Abstract

Asteroseismology has become widely accepted as a benchmark for accurate and precise fundamental stellar properties. It can therefore be used to validate and calibrate stellar parameters derived from other approaches. Meanwhile, one can leverage large-volume surveys in photometry, spectroscopy, and astrometry to infer stellar parameters over a wide range of evolutionary stages, independently of asteroseismology. Our pipeline, SEDEX (https://github.com/Jieyu126/SEDEX), compares the spectral energy distribution predicted by the MARCS and BOSZ model spectra with 32 photometric bandpasses, combining data from nine major, large-volume photometric surveys. We restrict the analysis to targets with available spectroscopy from the APOGEE, GALAH, and RAVE surveys to lift the temperature−extinction degeneracy. The cross-survey atmospheric parameter and uncertainty estimates are homogenized with artificial neural networks. Validation of our results with CHARA interferometry, Hubble Space Telescope CALSPEC spectrophotometry, and asteroseismology shows that we achieve high precision and accuracy.

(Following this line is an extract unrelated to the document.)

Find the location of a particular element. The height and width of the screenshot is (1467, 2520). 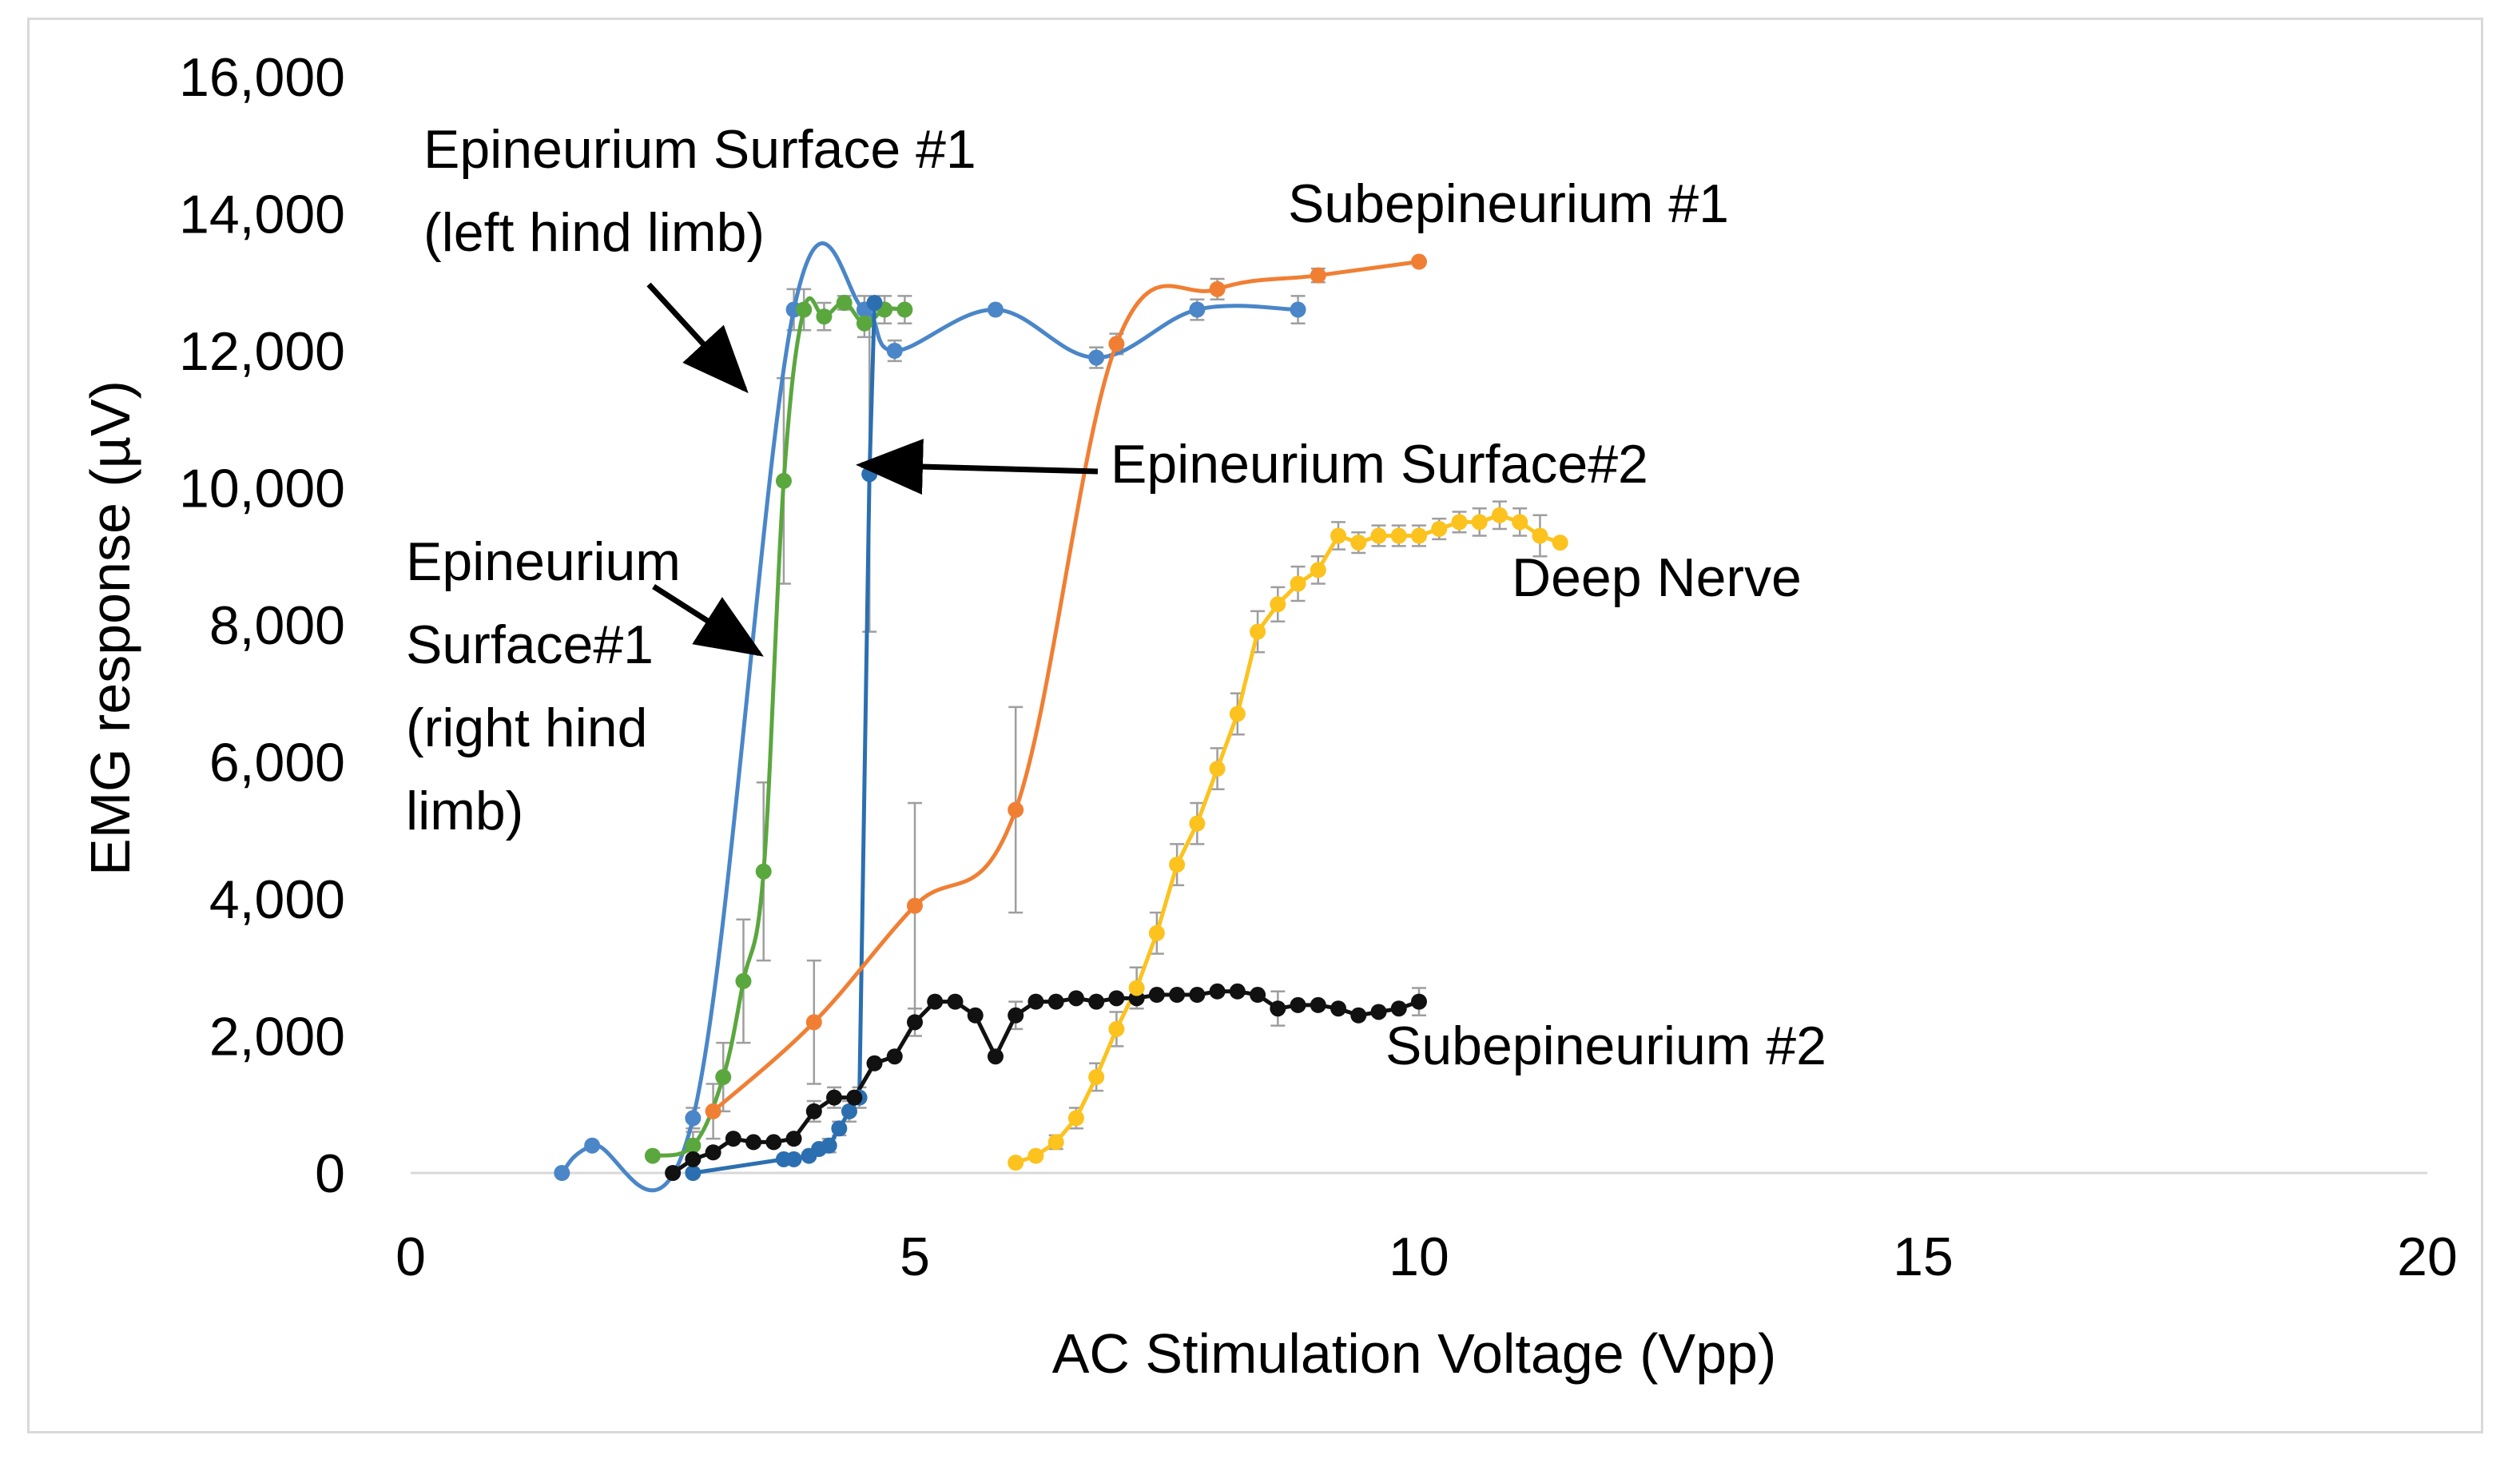

series-1-line is located at coordinates (778, 728).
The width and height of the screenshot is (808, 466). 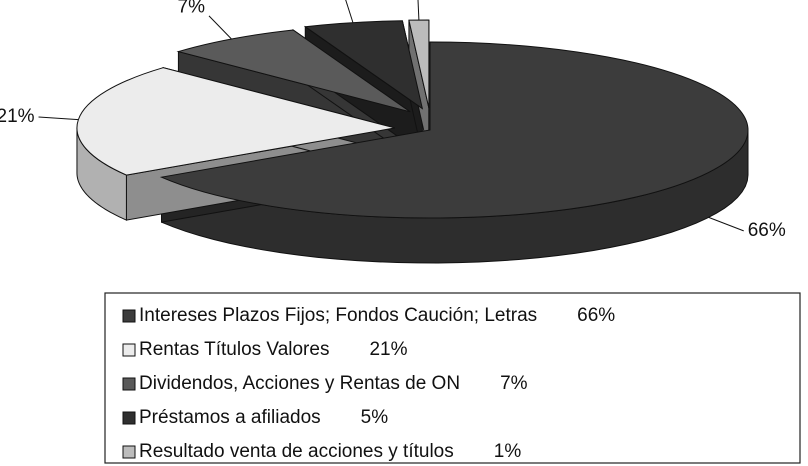 I want to click on legend-value: 66%, so click(x=596, y=316).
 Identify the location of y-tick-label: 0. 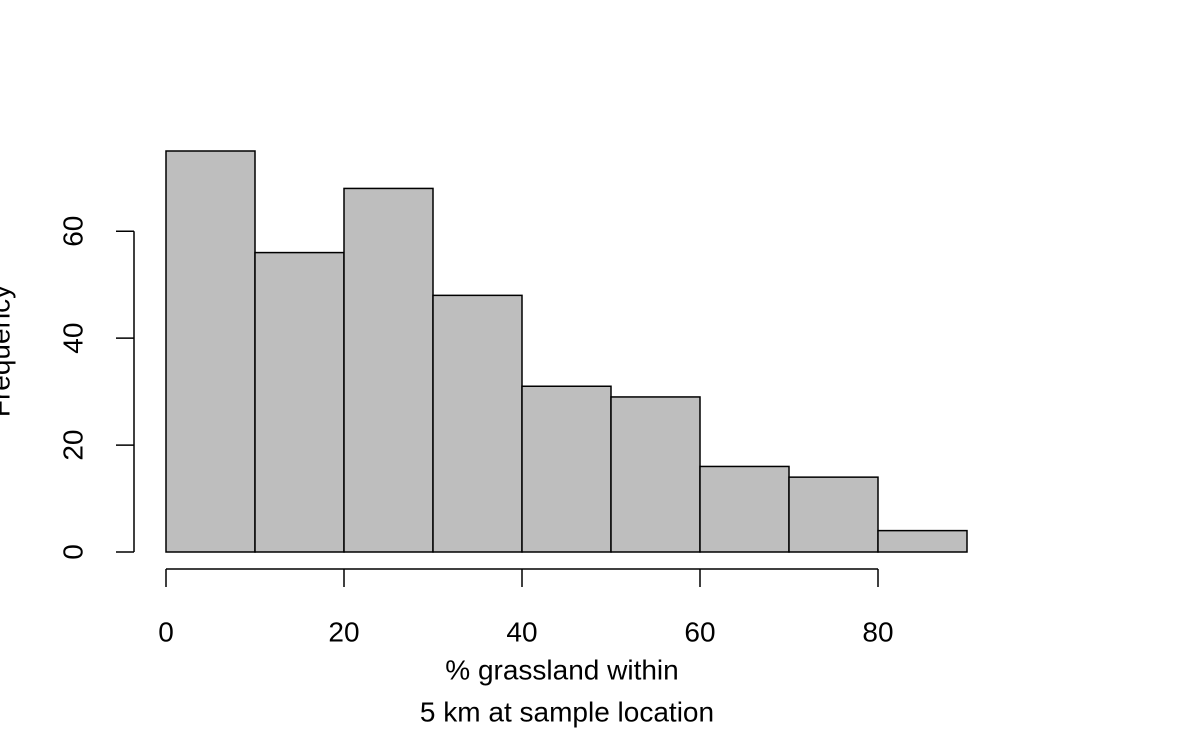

We present a catalog of improved interstellar extinction ( 0.14 mag) and stellar radii (σ R /R ≃ 7.4%) for ∼1.5 million stars in the low-to-high-extinction (A V ≲ 6 mag) fields observed by the spectroscopic surveys. We derive global extinctions for 184 Gaia DR2 open clusters and confirm the differential extinction in NGC 6791 and NGC 6819, which have been subject to extensive asteroseismic analysis. Furthermore, we report 36,854 double-lined spectroscopic main-sequence binary candidates. This catalog will be valuable for providing constraints on detailed modeling of stars and for constructing 3D dust maps of the Kepler field, the TESS Continuous Viewing Zones, and the PLATO long-duration observation fields.